In the previous post (PART I), I described how to deploy the Open Source Telegraf agent on a Linux VM. This time we keep focus on the Windows OS. If you want to read a few words of introduction and find out how you can use Telegraf agent, go to the PART I.
List of all parts:
- PART I: Deploy Open Source Telegraf Agent on Linux VM (Ubuntu 22.04 LTS).
- PART II: Deploy Open Source Telegraf Agent on Windows VM (Windows Server 2022).
- PART III: Monitor Active Directory using Open Source Telegraf Agent – TBD
STEP 1: Prerequisites
Prerequisites for the Windows OS::
- PowerShell version 4.0 or above.
- VMware Tools version >-10.2 (suggested to use the newest one).
- IPv4, (Only IPv4 is currently supported).
Required network traffic:
- VM/Endpoint must have access to ports 8443 and 443 of cloud proxy or the virtual IP of the application monitoring high availability activated collector group (As you can see ports 4505 and 4506 are not used here, those ports are required only for Managed agent).
- Remote Access (RDP) from your workstation to Windows Server.
STEP 2: Open Source agent installation.
To install Telegraf agent go to https://www.influxdata.com/time-series-platform/telegraf/ and click button Download Telegraf v1.30.1 (version may be different).
You will see instructions for various operating systems. We will use Windows version.
To install Telegraf agent on WIndows Server run commands in the PowerShell console (run console as Admin) as follow:
If your server does not have Internet access, you can download binaries on another Windows machine and copy files on the target machine.

■ ■ ■ ■

### DIRECTIONS:
Could you write out the Telegraf guide from "List of all" up to and including "Source agent installation.", swapping "cloud proxy" for "cloud gateway"?

### RECORDED DATA:
■ ■ ■ ■

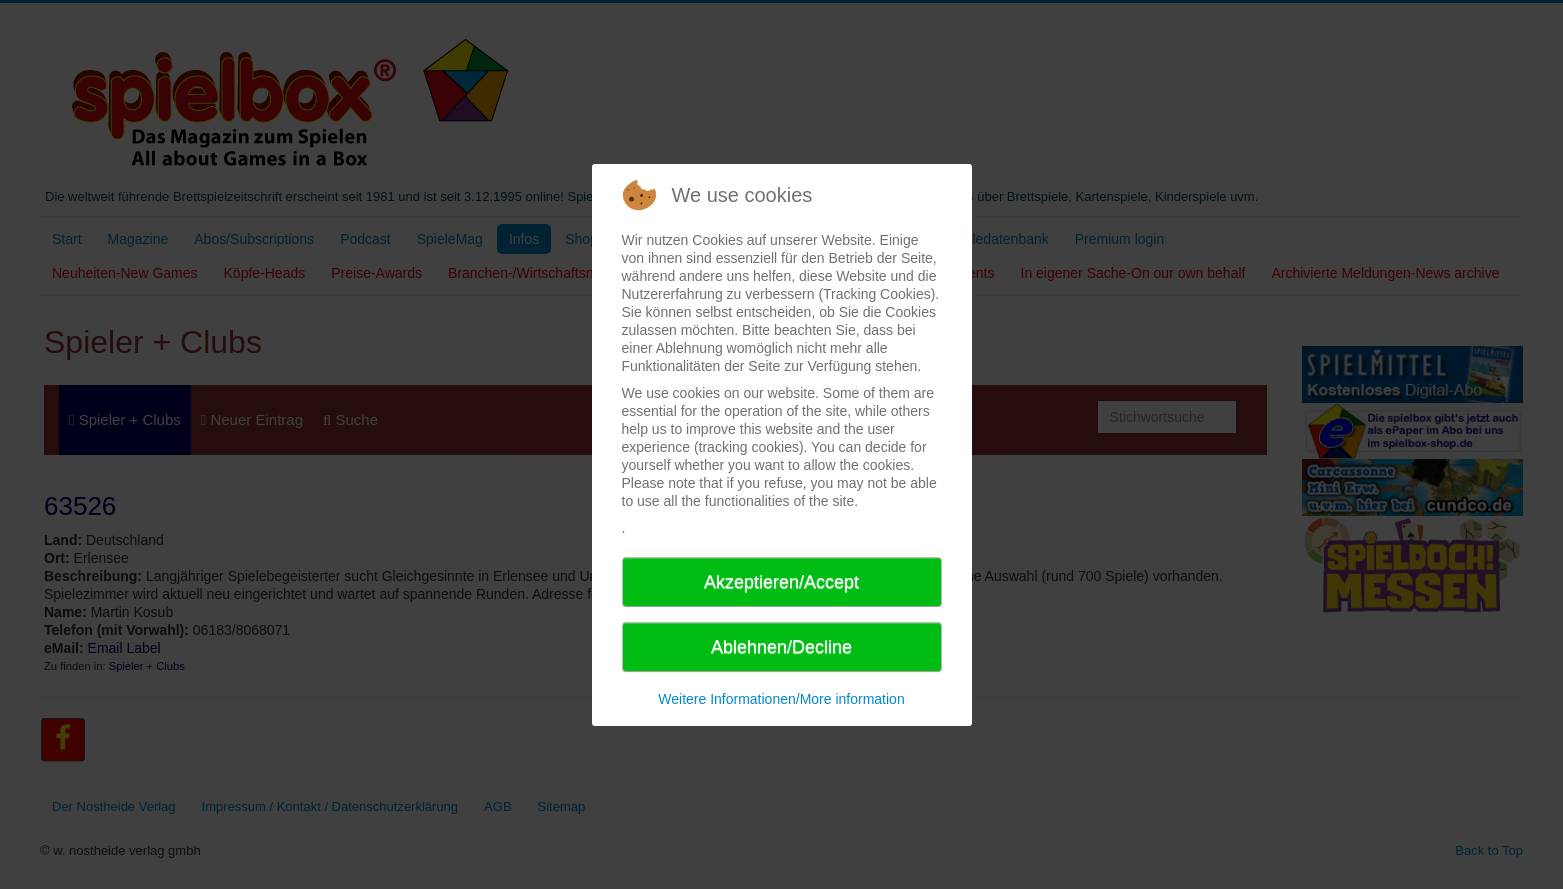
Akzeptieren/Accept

■ ■ ■ ■

### ANSWER:
List of all parts:
- PART I: Deploy Open Source Telegraf Agent on Linux VM (Ubuntu 22.04 LTS).
- PART II: Deploy Open Source Telegraf Agent on Windows VM (Windows Server 2022).
- PART III: Monitor Active Directory using Open Source Telegraf Agent – TBD
STEP 1: Prerequisites
Prerequisites for the Windows OS::
- PowerShell version 4.0 or above.
- VMware Tools version >-10.2 (suggested to use the newest one).
- IPv4, (Only IPv4 is currently supported).
Required network traffic:
- VM/Endpoint must have access to ports 8443 and 443 of cloud gateway or the virtual IP of the application monitoring high availability activated collector group (As you can see ports 4505 and 4506 are not used here, those ports are required only for Managed agent).
- Remote Access (RDP) from your workstation to Windows Server.
STEP 2: Open Source agent installation.